*GIVEN EXERCISE*.
Quote each of the rows below verbatim, leaving the pictures out of your answer.

*GIVEN ENTRIES*.

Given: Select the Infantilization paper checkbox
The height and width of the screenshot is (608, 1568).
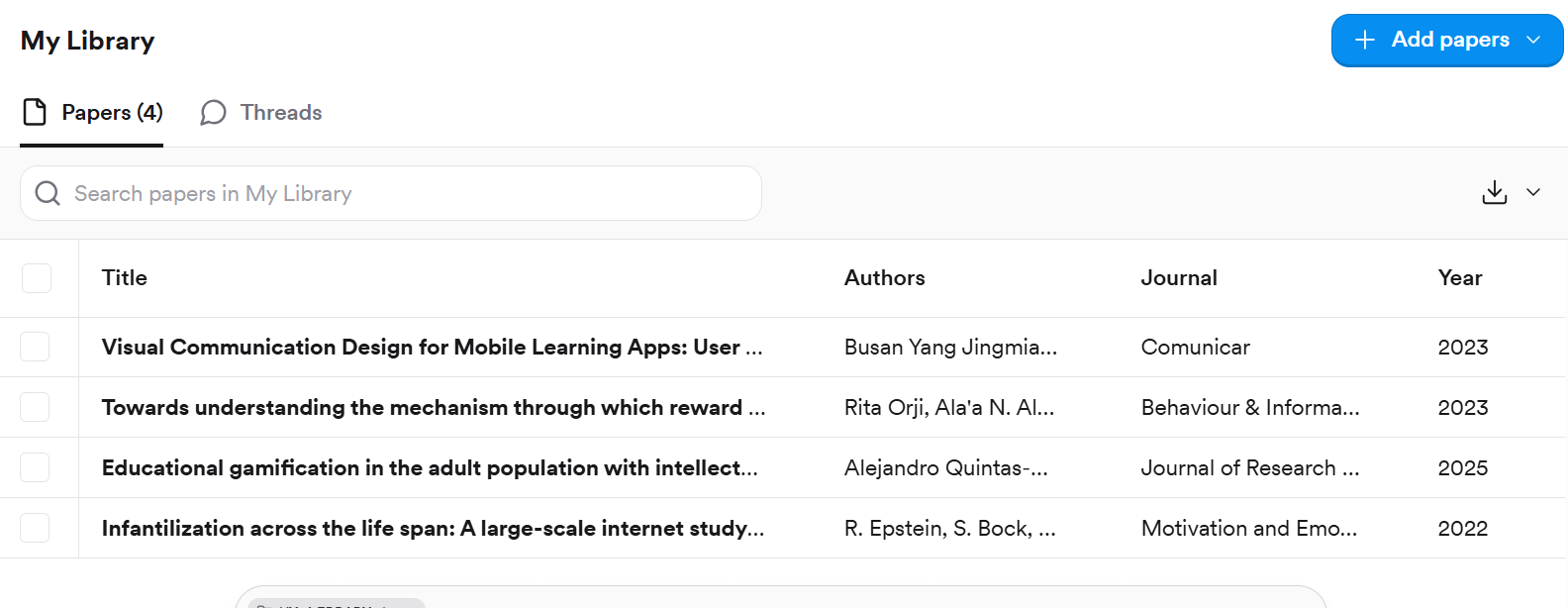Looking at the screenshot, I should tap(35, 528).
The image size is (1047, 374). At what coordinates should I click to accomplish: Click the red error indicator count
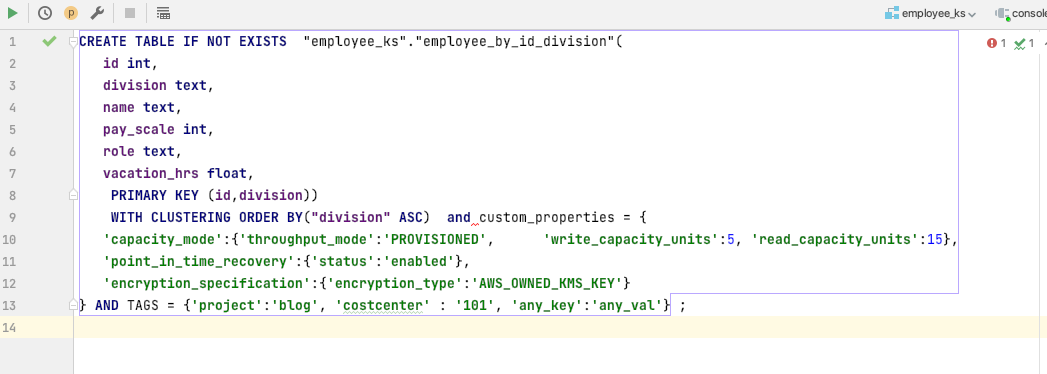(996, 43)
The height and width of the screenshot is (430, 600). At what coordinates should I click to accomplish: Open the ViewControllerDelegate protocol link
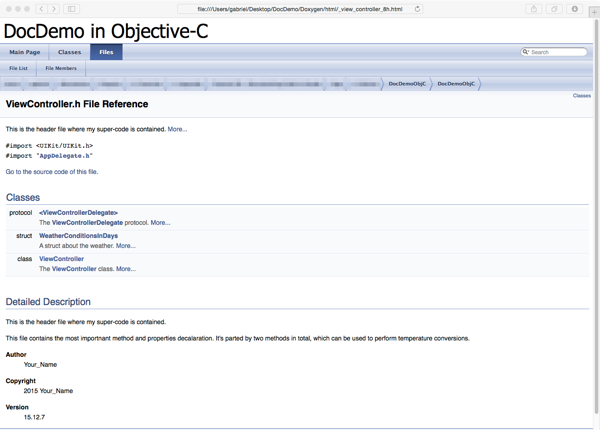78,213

*EXERCISE OUTPUT*.
Given: Select the Infantilization paper checkbox
The height and width of the screenshot is (608, 1568).
Looking at the screenshot, I should tap(35, 528).
The image size is (1047, 374). At what coordinates should I click to accomplish: Click the red error indicator count
(996, 43)
The height and width of the screenshot is (430, 600). At what coordinates should I click to accomplish: Open the ViewControllerDelegate protocol link
78,213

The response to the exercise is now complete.